AI Tools Compared

GitHub Copilot Extensions let you build custom agents that appear as @your-agent in Copilot Chat. Users can invoke your extension directly from their editor or github.com, and you handle the conversation with your own backend. This guide covers the full build: registering the app, handling authentication, streaming responses, and deploying.

What Copilot Extensions Can Do

A Copilot Extension is a GitHub App that receives conversation messages and returns streaming SSE responses in the OpenAI chat completions format.

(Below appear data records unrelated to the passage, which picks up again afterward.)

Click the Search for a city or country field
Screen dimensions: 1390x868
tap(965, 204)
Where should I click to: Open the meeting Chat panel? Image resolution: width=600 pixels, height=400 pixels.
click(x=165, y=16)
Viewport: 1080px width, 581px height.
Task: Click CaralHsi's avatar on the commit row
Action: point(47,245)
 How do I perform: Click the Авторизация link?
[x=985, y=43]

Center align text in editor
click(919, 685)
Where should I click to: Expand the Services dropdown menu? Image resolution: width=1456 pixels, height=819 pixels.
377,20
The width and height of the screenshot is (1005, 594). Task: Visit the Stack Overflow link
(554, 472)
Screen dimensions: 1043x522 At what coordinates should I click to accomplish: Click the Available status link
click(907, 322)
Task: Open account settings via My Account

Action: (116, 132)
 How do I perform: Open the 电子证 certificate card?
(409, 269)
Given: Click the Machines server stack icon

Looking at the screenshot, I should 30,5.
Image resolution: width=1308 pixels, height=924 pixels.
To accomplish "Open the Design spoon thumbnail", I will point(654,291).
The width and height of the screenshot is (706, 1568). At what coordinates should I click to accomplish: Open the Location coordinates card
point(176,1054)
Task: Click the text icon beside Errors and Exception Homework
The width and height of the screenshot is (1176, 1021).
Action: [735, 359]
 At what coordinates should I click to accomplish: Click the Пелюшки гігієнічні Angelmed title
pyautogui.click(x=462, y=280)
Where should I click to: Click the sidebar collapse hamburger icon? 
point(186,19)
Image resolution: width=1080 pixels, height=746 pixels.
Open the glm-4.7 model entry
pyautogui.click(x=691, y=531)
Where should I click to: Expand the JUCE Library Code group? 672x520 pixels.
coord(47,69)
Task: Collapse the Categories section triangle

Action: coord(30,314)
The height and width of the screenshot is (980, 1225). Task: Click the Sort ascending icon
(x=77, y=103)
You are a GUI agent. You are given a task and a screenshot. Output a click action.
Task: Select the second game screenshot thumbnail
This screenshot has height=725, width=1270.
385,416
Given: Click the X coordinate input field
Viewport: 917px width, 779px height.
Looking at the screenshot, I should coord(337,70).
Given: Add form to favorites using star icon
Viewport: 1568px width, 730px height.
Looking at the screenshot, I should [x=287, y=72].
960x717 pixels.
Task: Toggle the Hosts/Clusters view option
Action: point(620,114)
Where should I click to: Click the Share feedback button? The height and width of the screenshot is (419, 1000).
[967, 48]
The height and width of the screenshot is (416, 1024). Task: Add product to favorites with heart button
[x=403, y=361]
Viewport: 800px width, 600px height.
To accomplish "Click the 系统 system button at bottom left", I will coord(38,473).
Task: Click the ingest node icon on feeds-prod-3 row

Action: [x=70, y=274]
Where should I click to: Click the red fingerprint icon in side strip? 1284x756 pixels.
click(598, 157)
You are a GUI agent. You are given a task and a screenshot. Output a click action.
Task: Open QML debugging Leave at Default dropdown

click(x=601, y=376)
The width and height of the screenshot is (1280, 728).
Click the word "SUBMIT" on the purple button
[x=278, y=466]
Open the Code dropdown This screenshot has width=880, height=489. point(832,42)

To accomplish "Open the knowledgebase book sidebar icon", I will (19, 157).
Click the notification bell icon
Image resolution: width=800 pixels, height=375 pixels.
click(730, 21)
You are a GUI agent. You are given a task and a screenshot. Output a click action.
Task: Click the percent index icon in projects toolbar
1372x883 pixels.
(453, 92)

Use cases include:

Prerequisites

Step 1: Register the GitHub App

  1. Go to Settings > Developer settings > GitHub Apps > New GitHub App
  2. Set the callback URL and webhook URL to your endpoint
  3. Under Permissions, enable “Copilot Chat” (read)
  4. Under “Copilot” section, set Agent URL to https://your-domain.com/agent
  5. Install the app on your account or organization

Save the App ID, Client ID, and generate a Private Key (PEM file).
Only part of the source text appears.